- Over 800 computers were infected with a Trojan targeting Zynag Poker players.
- The botnet calculated the value of the accounts based on factors including the number of credit cards on file.
- If an account was deemed of high enough value, then “phishing” links would be posted to the user’s wall.
A computer botnet that operated throughout 2012 collected the login credentials and payment details of over 16,000 Facebook users, security researchers revealed earlier this week.
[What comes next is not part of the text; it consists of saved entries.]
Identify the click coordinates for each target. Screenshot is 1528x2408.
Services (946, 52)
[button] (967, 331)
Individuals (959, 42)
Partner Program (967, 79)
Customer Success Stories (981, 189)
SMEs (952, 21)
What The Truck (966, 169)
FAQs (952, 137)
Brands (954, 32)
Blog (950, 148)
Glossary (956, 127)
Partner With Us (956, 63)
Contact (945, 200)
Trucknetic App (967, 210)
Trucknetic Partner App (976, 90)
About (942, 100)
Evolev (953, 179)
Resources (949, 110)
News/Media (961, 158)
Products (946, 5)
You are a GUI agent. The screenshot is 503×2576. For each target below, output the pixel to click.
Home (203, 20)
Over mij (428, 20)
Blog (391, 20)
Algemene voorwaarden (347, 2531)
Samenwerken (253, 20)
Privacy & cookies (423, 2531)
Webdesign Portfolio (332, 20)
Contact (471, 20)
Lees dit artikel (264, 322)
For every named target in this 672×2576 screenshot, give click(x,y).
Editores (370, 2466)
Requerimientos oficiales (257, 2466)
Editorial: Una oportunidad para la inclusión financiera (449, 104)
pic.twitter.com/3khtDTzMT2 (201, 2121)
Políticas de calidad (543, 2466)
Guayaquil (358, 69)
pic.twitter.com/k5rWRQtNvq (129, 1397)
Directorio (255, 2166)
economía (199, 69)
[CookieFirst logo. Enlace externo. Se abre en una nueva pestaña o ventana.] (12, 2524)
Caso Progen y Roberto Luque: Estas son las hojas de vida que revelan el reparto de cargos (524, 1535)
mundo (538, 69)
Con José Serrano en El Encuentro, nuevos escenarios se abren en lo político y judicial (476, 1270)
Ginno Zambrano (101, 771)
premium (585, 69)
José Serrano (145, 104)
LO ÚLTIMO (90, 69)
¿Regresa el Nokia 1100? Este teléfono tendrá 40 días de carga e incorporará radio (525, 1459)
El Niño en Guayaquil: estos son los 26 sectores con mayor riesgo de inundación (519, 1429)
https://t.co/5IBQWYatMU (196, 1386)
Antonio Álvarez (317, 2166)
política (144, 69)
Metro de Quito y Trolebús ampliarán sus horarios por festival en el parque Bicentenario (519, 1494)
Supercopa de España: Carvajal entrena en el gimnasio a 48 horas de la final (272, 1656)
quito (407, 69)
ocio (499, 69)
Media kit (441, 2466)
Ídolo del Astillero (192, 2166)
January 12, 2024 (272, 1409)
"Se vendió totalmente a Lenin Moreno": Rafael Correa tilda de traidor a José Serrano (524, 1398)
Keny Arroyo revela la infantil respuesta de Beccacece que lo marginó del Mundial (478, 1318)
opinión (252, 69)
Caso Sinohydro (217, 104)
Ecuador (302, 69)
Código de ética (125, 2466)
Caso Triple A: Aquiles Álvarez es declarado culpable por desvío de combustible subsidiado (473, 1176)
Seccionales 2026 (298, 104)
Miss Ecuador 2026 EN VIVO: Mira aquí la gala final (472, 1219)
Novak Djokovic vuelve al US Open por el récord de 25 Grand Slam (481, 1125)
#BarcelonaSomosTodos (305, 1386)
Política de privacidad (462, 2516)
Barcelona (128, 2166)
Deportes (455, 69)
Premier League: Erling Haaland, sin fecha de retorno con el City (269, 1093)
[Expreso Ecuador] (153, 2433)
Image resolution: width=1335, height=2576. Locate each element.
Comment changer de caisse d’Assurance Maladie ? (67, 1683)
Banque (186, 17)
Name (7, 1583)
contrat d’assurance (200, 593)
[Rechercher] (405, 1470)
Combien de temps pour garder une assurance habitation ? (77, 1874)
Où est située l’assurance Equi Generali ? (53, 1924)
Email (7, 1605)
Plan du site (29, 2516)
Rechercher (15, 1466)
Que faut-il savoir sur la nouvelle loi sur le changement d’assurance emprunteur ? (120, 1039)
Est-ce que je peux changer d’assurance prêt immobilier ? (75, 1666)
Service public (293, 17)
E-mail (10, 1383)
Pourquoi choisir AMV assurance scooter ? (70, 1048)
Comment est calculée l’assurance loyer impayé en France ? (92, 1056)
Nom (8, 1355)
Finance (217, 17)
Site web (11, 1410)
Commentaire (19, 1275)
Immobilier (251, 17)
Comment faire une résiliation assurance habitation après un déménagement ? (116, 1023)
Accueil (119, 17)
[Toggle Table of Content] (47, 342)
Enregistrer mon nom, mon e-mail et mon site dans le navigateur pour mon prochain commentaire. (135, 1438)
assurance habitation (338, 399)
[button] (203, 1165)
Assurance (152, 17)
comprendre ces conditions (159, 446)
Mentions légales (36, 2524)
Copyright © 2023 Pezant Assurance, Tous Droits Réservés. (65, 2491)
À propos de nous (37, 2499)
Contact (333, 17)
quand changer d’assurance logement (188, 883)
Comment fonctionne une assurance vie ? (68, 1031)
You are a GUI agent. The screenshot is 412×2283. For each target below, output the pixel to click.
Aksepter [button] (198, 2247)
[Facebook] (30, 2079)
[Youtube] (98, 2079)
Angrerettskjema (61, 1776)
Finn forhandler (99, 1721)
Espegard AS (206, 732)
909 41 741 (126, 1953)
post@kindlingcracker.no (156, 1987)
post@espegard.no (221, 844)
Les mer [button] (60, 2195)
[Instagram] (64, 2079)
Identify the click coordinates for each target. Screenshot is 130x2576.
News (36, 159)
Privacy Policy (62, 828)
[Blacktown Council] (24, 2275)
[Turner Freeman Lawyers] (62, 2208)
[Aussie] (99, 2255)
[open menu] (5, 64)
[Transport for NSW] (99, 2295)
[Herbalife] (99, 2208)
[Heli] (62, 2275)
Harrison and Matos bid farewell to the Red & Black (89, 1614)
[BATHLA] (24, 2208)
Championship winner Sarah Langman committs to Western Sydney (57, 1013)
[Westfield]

Over 800 computers were infected with a Trojan, which would then connect to a central server and and be given login details to a Facebook account, with which it would then perform various tasks.
According to the detailed report from Robert Lipovsky, a security researcher at anti-virus firm ESET, the machine, with the compromised Facebook account details, would obtain play statistics from the Facebook app Zynga Poker along with the number of payment methods on file.
Apparently, the code would then use these statistics—the ranking on Zynga and whether any credit cards were on file—to determine the “value” of the account.
If an account was deemed of high enough value, then “phishing” links would be posted to the user’s wall. These posts, which would purport to be a titillating news story, would take a user to a fake Facebook page and prompt them to log in. The username and password of these “high value” Zynga accounts would then be obtained by the botnet.
ESET, Fair use No actual credit card information was stolen directly with the Botnet, but clearly it was designed to obtain the security credentials of accounts specifically with “high value” Zynga Poker accounts, and those that had credit cards on file.
As Lipovsky concludes, “... the purpose of the botnet is to firstly “expand the database of stolen Facebook usernames and passwords” and then to update the database, “[pairing] the credentials with information on the user’s Zynga Poker stats and their saved credit cards.”
“We can only speculate how the attacker further abuses these harvested data … Later, the attacker can simply abuse the credit card information themselves or they may sell the database to other criminals,” adds Lipovsky.
The threat was mostly active in Israel, ESET reports, running from December 2010 to about mid-February 2011, at which point the malware author apparently “ceased actively spreading the Trojan.”
Having informed Facebook of the malware, the company reset the passwords of all compromised accounts and “has taken preventive measures to thwart future attacks on the hijacked accounts,” according to Lipovsky.
In addition, ESET cooperated with Israeli law enforcement agencies.
Zynga Poker is planning to enter real money poker this year, under the brand Zynga Plus Poker, with bwin.party providing the platform with a gaming license in Gibraltar.